* To be done:
Rewrite everything from the line containing "Open the Play" down to the line containing "Action: [x=324, y=20]", changing "computer-use agent" to "GUI agent" and keeping all else as it stands.

Text and element pointing rows:
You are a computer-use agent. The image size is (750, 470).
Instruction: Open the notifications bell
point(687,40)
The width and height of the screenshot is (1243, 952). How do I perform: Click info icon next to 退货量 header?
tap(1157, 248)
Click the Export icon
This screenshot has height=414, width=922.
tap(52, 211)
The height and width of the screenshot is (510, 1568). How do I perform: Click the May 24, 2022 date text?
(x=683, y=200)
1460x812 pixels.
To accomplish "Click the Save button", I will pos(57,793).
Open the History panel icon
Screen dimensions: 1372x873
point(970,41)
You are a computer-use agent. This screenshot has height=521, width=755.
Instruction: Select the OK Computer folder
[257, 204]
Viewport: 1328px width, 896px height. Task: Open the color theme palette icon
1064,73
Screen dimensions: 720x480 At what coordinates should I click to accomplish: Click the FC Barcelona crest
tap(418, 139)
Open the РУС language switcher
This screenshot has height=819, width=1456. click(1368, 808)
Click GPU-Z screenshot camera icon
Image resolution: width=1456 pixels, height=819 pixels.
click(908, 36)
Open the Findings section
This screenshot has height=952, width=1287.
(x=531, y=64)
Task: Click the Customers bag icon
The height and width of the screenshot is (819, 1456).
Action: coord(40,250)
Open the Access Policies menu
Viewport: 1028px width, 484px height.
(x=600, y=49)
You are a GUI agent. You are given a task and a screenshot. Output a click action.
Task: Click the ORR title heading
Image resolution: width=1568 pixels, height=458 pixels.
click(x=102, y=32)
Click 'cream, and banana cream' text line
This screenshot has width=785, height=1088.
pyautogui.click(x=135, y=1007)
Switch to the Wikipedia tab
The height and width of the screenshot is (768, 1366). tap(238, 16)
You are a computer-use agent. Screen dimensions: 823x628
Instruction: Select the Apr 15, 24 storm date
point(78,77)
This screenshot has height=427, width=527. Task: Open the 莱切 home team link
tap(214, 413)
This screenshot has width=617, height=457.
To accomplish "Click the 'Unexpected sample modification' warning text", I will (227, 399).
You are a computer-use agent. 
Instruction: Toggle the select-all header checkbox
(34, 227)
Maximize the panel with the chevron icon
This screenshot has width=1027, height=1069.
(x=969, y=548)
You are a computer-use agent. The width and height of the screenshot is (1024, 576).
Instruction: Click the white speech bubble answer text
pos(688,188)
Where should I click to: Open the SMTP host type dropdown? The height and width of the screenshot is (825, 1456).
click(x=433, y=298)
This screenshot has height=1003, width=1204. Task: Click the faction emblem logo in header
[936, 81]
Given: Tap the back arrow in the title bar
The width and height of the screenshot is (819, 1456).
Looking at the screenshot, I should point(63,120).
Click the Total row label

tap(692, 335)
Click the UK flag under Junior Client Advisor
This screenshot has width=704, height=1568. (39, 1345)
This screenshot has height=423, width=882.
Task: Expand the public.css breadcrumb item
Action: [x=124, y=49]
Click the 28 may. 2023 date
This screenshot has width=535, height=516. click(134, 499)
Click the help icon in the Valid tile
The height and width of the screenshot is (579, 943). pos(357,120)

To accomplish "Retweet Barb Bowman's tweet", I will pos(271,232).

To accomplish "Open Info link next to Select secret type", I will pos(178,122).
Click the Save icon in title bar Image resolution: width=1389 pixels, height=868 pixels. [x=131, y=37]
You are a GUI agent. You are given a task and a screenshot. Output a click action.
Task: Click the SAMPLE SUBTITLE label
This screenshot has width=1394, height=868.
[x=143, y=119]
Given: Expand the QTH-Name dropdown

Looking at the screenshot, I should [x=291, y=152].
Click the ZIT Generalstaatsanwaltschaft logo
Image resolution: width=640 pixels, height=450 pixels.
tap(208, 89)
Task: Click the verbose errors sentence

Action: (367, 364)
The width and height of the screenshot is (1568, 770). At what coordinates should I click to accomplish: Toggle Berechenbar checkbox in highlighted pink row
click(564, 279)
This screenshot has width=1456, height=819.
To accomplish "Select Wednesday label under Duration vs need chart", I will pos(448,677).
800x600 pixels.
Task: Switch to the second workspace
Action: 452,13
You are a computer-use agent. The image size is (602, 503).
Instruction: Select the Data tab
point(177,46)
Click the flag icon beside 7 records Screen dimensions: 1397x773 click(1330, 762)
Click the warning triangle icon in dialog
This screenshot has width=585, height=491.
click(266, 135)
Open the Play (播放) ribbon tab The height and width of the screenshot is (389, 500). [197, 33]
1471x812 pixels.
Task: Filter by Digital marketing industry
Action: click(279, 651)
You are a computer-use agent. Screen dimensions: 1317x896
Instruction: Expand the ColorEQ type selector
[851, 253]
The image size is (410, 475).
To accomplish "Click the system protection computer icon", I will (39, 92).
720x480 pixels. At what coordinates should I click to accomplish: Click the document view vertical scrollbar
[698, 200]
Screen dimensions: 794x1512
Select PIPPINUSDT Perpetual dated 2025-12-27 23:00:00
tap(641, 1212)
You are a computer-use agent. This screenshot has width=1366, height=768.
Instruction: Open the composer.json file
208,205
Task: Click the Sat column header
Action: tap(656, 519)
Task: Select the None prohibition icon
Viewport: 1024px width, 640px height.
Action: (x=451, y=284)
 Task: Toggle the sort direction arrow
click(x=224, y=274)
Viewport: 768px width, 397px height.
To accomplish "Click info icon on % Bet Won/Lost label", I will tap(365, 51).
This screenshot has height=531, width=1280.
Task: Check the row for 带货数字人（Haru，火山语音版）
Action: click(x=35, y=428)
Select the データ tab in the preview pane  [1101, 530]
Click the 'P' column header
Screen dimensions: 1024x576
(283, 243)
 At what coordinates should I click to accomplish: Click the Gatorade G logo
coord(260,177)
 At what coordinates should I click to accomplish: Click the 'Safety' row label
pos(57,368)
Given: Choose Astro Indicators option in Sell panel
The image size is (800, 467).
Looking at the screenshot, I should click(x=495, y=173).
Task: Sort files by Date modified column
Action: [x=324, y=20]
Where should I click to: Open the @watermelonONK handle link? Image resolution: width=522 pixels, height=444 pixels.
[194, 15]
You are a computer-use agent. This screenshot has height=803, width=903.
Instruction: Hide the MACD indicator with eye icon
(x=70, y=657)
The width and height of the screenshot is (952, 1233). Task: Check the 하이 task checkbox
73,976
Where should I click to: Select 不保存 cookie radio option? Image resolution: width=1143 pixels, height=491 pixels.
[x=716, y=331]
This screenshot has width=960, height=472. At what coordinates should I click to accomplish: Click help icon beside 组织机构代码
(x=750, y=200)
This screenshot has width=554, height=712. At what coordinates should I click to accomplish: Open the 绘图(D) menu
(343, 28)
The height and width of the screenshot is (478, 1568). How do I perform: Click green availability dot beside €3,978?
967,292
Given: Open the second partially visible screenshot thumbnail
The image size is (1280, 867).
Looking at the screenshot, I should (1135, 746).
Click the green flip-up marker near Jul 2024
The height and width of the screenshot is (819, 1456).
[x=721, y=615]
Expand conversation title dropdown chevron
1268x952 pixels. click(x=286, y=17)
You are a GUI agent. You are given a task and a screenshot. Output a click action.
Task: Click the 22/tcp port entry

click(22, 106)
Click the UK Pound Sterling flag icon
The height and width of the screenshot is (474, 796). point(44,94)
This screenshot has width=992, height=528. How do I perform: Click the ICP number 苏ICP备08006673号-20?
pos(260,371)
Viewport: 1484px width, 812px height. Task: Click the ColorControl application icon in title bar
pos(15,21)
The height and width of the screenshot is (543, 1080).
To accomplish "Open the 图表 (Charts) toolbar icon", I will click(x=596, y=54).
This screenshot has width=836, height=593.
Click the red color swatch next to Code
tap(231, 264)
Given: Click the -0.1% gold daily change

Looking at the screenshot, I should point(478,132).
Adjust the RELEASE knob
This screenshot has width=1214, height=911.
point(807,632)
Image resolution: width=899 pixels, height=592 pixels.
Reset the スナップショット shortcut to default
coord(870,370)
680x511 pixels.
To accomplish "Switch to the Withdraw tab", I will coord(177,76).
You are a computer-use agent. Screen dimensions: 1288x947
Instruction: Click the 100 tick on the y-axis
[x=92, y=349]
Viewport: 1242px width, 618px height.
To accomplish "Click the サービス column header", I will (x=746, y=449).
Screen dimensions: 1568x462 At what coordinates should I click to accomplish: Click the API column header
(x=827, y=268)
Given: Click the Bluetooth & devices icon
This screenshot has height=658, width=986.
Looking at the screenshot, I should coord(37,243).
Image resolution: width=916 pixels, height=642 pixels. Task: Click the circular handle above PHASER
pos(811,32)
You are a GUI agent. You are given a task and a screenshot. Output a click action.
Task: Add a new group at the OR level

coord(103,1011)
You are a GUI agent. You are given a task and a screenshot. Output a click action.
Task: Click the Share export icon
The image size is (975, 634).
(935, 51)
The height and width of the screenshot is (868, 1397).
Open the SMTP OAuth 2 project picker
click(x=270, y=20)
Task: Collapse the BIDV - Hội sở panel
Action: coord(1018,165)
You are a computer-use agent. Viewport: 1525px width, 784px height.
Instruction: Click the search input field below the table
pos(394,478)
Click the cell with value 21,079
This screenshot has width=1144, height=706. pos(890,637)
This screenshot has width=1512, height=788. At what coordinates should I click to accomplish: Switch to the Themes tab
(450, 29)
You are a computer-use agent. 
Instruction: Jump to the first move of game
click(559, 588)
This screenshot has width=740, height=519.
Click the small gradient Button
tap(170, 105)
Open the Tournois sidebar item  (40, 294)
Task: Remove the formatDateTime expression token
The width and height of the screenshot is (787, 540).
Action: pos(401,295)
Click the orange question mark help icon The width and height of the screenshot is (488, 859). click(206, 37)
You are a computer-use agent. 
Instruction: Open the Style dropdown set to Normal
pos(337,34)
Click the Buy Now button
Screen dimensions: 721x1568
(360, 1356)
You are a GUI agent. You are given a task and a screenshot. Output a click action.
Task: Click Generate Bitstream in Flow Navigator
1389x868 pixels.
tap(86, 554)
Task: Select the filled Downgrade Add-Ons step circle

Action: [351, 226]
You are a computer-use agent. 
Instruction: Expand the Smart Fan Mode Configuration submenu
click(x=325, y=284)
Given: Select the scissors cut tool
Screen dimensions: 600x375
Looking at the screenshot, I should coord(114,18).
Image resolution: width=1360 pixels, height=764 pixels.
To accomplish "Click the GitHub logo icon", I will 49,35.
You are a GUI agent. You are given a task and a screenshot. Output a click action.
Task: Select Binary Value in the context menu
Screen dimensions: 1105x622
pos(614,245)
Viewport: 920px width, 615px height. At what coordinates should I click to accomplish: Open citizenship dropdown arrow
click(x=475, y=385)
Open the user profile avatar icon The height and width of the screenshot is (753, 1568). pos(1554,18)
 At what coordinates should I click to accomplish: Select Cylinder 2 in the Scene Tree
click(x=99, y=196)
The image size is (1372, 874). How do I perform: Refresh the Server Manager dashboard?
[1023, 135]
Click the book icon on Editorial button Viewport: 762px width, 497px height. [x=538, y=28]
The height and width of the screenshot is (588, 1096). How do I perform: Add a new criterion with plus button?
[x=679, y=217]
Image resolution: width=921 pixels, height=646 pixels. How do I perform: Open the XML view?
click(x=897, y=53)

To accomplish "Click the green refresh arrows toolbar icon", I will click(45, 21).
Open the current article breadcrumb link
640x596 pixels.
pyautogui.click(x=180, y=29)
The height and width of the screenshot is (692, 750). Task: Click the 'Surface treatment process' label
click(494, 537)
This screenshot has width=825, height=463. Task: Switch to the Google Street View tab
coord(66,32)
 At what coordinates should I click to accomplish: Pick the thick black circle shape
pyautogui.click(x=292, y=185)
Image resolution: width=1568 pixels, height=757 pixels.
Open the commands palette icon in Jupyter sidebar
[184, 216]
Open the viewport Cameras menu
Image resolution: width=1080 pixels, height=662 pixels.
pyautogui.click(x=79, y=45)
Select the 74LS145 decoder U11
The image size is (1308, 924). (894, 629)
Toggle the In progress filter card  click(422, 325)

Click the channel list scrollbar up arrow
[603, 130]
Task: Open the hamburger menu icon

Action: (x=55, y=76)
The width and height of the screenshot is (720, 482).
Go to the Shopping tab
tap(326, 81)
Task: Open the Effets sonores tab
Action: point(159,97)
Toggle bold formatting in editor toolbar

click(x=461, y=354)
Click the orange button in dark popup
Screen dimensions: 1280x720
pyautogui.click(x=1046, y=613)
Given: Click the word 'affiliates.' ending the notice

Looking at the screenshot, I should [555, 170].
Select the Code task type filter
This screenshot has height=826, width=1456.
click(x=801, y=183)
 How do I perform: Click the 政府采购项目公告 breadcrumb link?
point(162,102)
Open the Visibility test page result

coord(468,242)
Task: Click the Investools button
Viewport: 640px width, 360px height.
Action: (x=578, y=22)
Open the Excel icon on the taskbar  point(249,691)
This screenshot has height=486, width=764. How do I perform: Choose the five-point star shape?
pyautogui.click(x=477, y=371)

* Written answer:
Open the Play (播放) ribbon tab The height and width of the screenshot is (389, 500). [197, 33]
1471x812 pixels.
Task: Filter by Digital marketing industry
Action: click(279, 651)
You are a GUI agent. Screen dimensions: 1317x896
Instruction: Expand the ColorEQ type selector
[851, 253]
The image size is (410, 475).
To accomplish "Click the system protection computer icon", I will (39, 92).
720x480 pixels. At what coordinates should I click to accomplish: Click the document view vertical scrollbar
[698, 200]
Screen dimensions: 794x1512
Select PIPPINUSDT Perpetual dated 2025-12-27 23:00:00
tap(641, 1212)
You are a GUI agent. This screenshot has width=1366, height=768.
Instruction: Open the composer.json file
208,205
Task: Click the Sat column header
Action: tap(656, 519)
Task: Select the None prohibition icon
Viewport: 1024px width, 640px height.
Action: (x=451, y=284)
 Task: Toggle the sort direction arrow
click(x=224, y=274)
Viewport: 768px width, 397px height.
To accomplish "Click info icon on % Bet Won/Lost label", I will tap(365, 51).
This screenshot has height=531, width=1280.
Task: Check the row for 带货数字人（Haru，火山语音版）
Action: click(x=35, y=428)
Select the データ tab in the preview pane  [1101, 530]
Click the 'P' column header
Screen dimensions: 1024x576
(283, 243)
 At what coordinates should I click to accomplish: Click the Gatorade G logo
coord(260,177)
 At what coordinates should I click to accomplish: Click the 'Safety' row label
pos(57,368)
Given: Choose Astro Indicators option in Sell panel
The image size is (800, 467).
Looking at the screenshot, I should click(x=495, y=173).
Task: Sort files by Date modified column
Action: [x=324, y=20]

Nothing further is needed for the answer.